В конце концов он изложил эту свою проблему перед Федерацией физиков, заседания которой Сабул посещал крайне редко. Но никто из членов Федерации не считал необходимой свободную переписку с «идеологическим противником». Шевеку даже прочитали нотацию по поводу его увлеченности такими «таинственными» проблемами, что он, по его же собственному признанию, не может найти на собственной планете никого, достаточно компетентного в этих вопросах.
— Но это же совершенно новая область! — возмутился Шевек. И совершенно зря.
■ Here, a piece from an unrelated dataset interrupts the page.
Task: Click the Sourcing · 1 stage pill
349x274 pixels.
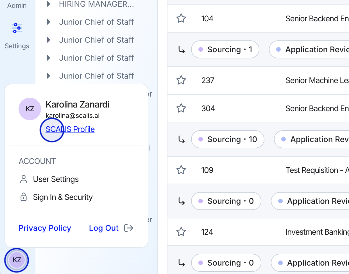Action: pyautogui.click(x=225, y=49)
— Если это «совершенно новая область», так разделите знания о ней с нами, а не с собственниками-уррасти! — парировали его оппоненты.
— Да я не раз предлагал прочитать курс по этим проблемам или вести семинарские занятия, но мне всегда говорили, что для этого пока еще не пришло время и студенты ко мне ходить не будут. Неужели вы боитесь того, что для вас слишком ново?..
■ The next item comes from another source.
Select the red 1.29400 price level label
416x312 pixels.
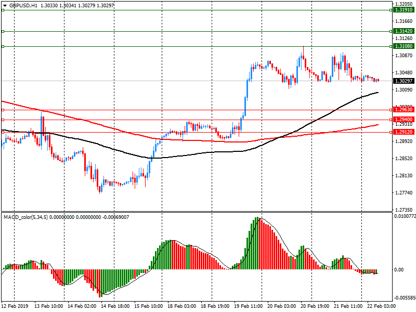coord(404,120)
Друзей он себе, разумеется, подобными заявлениями не нажил. А члены Федерации были просто вне себя после его выступления.
Он продолжал писать письма на Уррас, даже когда знал, что не удастся послать ни одного. Сам факт того, что он пишет кому-то, способному его понять, давал стимул думать и двигаться вперед. Иначе он чувствовал, что заходит в тупик.
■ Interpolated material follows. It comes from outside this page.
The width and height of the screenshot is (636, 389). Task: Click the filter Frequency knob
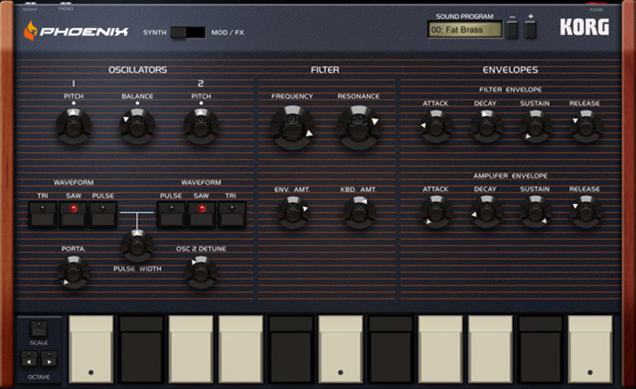292,128
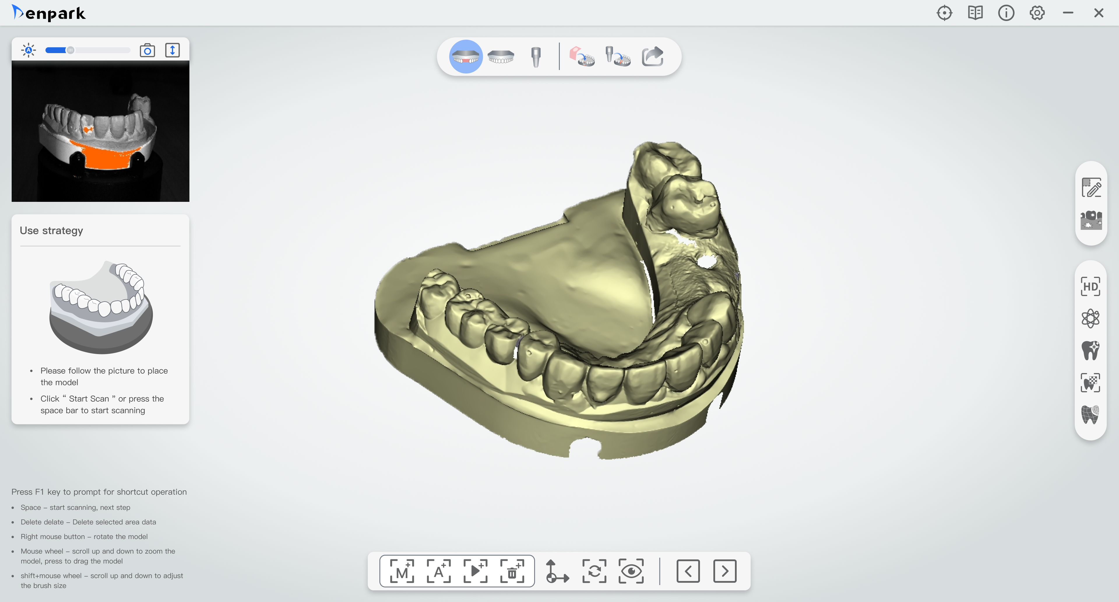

Два-три раза в год он все же бывал вознагражден: получал письмо от Атро или еще от кого-то из физиков А-Йо или Тху; то были длинные письма, написанные мелким почерком, со множеством аргументов — сплошные теоретические выкладки, начиная со слов приветствия до подписи; все это было чудовищно трудным для понимания и связанным с различными проблемами мета-математической, этико-космологической и темпоральной физики. Письма были написаны на языке йотик — единственном языке, на котором Шевек мог говорить с людьми, которых не знал, но которые яростно пытались сражаться с его теориями, при этом уважая его как оппонента, и он с наслаждением спорил с ними — с врагами его родины, со своими соперниками, с «проклятыми собственниками», с братьями.
Обычно несколько дней после получения такого письма к Шевеку было лучше не подходить: он бывал чрезвычайно раздражителен и настолько возбужден, что работал день и ночь; идеи выплескивались через край, били фонтаном, но постепенно рывки вверх, в полет мысли, становились все слабее, он вновь опускался на землю, на сухую бесплодную землю Анарреса, и сам иссыхал, поскольку иссякал источник его вдохновения.
Шевек заканчивал третий курс, когда умерла Граваб. Он попросил разрешения выступить на панихиде, устроенной, согласно обычаю, там, где покойная работала: в одной из больших аудиторий физического факультета. Он оказался единственным, кто пожелал выступить на похоронах Граваб. Не пришел ни один студент; они уже успели ее позабыть: Граваб два года практически не преподавала. В последний путь ее провожали некоторые пожилые преподаватели, а также сын Граваб, человек средних лет, агрохимик, работавший где-то на северо-востоке. Шевек поднялся на кафедру — отсюда старая Граваб читала им лекции… Хриплым голосом — теперь зимой он всегда похрипывал из-за хронического бронхита — он говорил собравшимся, что это Граваб создала фундамент науки о Времени, что она была величайшим космологом современности. «У нас в физике была своя Одо, — сказал он, — но при жизни мы не воздали ей должного». После этого выступления к Шевеку подошла какая-то старая женщина и стала благодарить его со слезами на глазах. «Мы всегда с нею вместе занимались уборкой в нашем блоке, когда дежурили, и это время проходило так хорошо, в таких интересных беседах!» — сказала она ему, щурясь на ледяном ветру, когда они вышли на улицу. Агрохимик пробормотал у гроба какие-то стандартные слова и поспешил поскорее вернуться к себе на северо-восток. С ощущением острого, непоправимого несчастья и тщетности собственных усилий Шевек до позднего вечера бесцельно шатался по городу.